» **EXERCISE OBJECTIVE**:
Your task is to work out how many lines in the data that follows hold "computer" and to state that number alone.

Collected data entries
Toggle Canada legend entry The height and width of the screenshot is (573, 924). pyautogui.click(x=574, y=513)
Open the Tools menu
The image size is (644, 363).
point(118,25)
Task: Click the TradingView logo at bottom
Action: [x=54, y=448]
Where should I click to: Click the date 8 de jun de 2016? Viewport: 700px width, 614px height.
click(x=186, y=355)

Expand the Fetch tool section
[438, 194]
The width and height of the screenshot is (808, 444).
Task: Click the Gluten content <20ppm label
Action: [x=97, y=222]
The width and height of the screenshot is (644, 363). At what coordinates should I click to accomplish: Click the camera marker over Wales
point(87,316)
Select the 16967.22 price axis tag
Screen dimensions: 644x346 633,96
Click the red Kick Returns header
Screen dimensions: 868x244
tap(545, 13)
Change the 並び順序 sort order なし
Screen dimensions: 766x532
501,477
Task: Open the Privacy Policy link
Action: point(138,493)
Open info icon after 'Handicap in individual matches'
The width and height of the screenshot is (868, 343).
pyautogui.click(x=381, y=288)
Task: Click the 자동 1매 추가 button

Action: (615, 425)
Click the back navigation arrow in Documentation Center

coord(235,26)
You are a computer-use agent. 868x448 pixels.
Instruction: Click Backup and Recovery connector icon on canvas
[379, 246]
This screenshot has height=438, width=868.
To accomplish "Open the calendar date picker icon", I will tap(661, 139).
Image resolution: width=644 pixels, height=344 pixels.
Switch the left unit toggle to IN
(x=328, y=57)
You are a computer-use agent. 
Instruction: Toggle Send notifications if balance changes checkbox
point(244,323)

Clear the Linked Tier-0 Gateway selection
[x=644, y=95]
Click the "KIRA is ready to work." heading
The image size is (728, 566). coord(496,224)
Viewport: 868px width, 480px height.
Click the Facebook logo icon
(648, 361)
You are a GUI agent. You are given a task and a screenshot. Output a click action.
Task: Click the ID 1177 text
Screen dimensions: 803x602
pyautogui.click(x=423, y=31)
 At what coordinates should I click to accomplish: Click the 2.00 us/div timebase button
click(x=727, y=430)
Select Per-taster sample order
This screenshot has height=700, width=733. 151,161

» **RESPONSE TO THIS TASK**:
2